**DATA ENTRIES:**
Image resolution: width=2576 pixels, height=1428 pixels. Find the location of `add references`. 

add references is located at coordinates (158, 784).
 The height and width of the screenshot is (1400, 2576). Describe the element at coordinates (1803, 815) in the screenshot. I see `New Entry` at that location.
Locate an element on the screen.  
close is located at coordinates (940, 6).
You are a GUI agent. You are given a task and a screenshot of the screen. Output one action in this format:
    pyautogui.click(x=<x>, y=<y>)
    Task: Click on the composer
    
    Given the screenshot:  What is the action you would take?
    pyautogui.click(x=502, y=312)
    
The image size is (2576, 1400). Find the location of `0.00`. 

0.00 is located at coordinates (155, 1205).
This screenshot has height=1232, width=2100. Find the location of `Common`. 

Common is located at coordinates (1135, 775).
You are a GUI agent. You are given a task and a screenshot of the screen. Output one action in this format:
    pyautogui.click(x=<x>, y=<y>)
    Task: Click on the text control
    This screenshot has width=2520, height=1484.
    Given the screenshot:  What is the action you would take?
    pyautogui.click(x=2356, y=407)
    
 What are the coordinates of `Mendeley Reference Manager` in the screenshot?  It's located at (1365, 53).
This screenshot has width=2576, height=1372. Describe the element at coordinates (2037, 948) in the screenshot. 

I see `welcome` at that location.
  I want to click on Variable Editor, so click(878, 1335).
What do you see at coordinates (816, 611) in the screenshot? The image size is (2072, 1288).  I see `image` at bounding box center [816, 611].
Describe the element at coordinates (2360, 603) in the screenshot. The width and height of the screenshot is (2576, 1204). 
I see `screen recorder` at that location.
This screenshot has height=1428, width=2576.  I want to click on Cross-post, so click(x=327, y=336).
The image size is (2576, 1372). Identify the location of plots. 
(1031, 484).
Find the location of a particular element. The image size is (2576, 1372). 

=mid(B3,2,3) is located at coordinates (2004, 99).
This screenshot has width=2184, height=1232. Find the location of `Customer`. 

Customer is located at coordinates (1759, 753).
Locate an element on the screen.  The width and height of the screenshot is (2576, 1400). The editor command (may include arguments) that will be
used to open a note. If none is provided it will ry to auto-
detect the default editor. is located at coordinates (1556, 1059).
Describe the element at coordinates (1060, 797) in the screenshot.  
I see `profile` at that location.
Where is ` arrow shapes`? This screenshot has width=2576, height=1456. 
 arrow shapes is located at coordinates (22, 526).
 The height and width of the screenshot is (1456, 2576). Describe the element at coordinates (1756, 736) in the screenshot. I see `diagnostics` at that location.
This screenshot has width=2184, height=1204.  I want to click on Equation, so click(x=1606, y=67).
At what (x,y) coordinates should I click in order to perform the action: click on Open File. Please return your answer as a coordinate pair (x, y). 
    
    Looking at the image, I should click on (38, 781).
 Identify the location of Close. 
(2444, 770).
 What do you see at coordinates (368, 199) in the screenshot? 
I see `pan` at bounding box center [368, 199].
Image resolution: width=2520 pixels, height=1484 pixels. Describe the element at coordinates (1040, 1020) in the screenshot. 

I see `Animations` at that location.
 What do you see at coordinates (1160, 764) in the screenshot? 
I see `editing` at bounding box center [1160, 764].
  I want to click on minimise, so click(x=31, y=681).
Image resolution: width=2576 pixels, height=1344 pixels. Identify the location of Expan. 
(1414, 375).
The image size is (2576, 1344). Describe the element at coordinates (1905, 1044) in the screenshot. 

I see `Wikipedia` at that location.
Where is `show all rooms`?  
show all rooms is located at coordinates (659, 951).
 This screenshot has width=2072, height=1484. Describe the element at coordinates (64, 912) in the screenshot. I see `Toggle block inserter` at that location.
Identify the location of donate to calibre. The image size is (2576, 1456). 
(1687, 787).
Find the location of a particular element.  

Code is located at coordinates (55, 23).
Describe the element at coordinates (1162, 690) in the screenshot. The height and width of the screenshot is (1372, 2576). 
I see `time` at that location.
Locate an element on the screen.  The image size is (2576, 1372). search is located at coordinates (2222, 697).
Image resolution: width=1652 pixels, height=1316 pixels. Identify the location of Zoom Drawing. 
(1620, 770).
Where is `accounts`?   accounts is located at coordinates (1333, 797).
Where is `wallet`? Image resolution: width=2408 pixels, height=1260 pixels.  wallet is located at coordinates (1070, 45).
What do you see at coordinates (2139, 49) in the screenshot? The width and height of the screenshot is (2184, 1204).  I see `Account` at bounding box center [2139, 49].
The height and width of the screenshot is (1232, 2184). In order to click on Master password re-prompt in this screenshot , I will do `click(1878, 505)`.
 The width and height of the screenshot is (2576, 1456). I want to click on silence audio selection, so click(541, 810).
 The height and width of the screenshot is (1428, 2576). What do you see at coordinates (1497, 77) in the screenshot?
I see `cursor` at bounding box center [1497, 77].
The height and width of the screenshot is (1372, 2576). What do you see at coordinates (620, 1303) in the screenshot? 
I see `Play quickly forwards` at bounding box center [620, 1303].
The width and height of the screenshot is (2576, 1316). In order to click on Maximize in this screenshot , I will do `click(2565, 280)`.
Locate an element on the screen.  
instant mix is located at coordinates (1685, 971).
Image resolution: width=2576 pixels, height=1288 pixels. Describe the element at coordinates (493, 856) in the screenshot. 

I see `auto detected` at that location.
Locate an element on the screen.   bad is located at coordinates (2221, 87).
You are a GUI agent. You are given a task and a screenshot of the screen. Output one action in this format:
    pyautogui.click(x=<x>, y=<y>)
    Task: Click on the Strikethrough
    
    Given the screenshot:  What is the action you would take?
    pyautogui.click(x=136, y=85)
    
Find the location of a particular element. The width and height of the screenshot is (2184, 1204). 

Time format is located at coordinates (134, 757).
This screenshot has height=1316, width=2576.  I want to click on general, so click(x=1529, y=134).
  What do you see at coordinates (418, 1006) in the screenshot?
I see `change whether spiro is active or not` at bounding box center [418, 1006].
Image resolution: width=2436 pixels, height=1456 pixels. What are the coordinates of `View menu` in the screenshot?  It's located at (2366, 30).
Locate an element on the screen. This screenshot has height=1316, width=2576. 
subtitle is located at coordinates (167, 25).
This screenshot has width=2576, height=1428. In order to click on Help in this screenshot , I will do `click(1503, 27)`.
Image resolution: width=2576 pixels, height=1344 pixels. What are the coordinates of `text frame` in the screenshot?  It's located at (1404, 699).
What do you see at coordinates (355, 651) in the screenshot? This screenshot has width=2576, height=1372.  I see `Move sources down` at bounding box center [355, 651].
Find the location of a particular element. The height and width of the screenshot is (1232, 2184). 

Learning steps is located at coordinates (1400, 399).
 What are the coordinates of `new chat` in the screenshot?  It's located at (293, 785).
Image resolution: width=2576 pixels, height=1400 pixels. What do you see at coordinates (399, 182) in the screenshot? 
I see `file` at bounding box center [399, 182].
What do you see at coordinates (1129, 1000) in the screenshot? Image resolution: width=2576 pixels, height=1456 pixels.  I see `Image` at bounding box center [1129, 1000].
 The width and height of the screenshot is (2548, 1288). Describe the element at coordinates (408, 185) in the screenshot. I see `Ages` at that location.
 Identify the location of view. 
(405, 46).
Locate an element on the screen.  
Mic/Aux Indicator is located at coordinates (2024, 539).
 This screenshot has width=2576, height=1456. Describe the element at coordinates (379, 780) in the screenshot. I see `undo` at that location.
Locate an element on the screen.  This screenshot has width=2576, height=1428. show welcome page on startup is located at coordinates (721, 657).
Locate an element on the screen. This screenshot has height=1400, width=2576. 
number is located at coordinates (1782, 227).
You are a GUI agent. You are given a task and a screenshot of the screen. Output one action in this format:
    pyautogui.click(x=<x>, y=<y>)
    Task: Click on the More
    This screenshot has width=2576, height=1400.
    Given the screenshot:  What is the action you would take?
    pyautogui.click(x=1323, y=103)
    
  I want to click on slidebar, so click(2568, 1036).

**AIM OF THE EXERCISE:**
Revise the records starting at the line that has "coordinates (1070, 45)." and stopping after the line that has "What do you see at coordinates (2139, 49)", replacing "pixels" with "px" and keeping everything else unchanged.

**OUTPUT BELOW:**
Where is `wallet`? Image resolution: width=2408 px, height=1260 px.  wallet is located at coordinates (1070, 45).
What do you see at coordinates (2139, 49) in the screenshot? The width and height of the screenshot is (2184, 1204).  I see `Account` at bounding box center [2139, 49].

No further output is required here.